EXERCISE
Please copy the records below word for word, leaving out the pictures.

PROVIDED INFORMATION
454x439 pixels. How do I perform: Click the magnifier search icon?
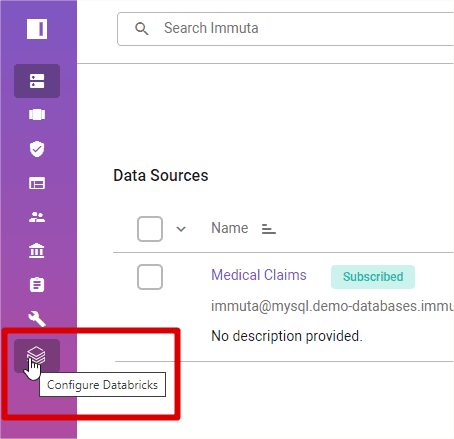142,29
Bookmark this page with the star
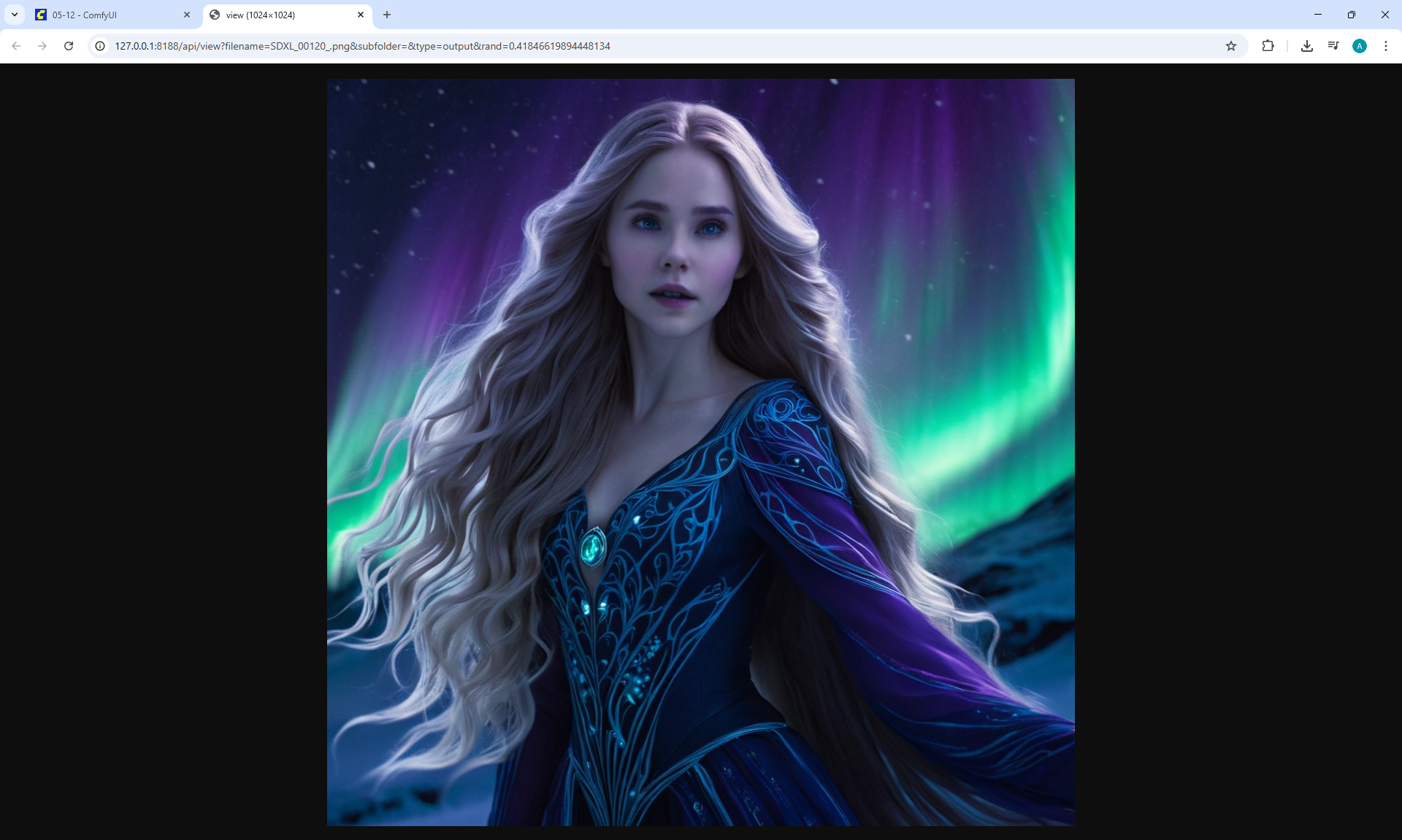This screenshot has width=1402, height=840. click(1231, 46)
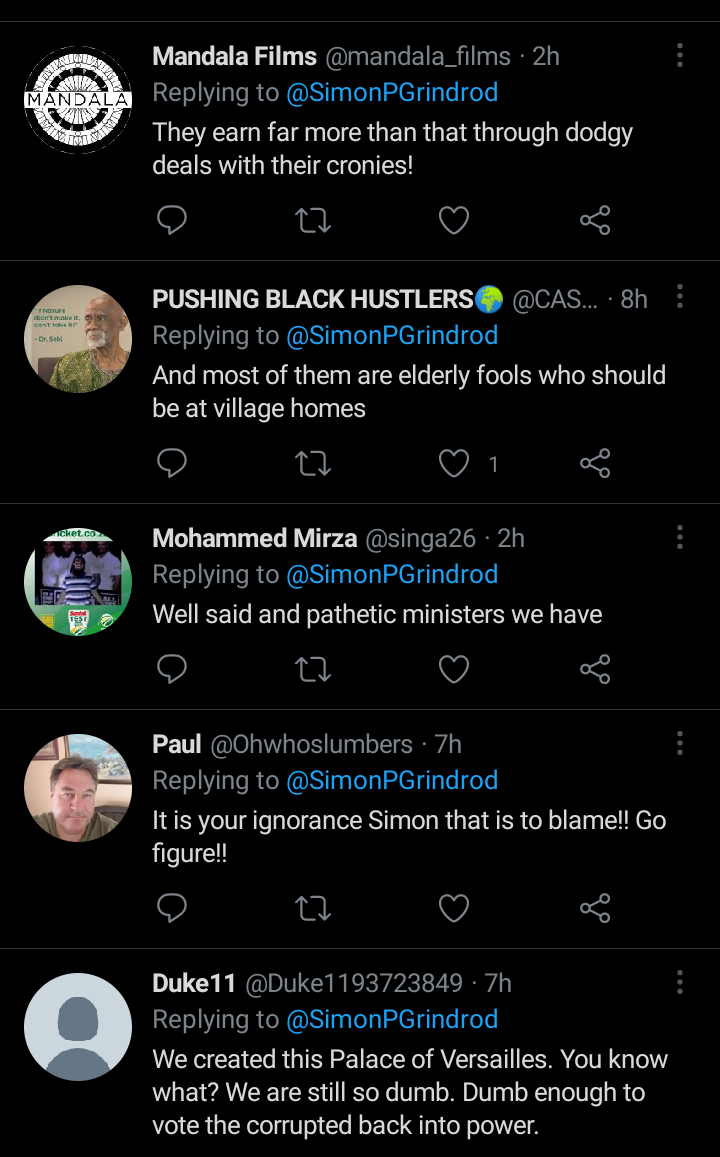Open Paul's profile avatar

[78, 787]
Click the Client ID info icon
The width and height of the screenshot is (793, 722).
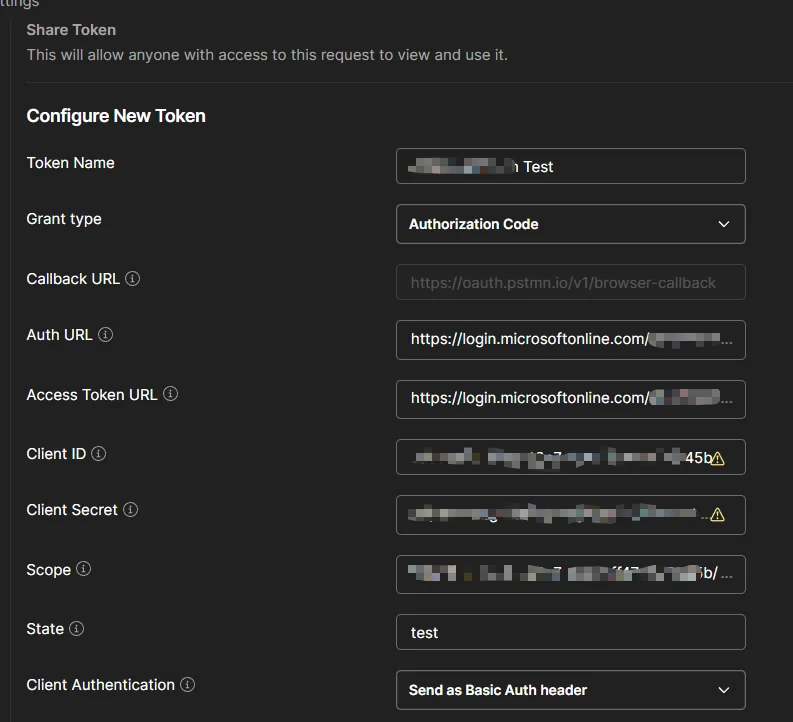click(99, 454)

RESULT OF THE EXERCISE
454x439 pixels. How do I perform: Click the magnifier search icon?
142,29
Bookmark this page with the star
This screenshot has width=1402, height=840. click(1231, 46)
Open Paul's profile avatar

[78, 787]
Click the Client ID info icon
The width and height of the screenshot is (793, 722).
click(99, 454)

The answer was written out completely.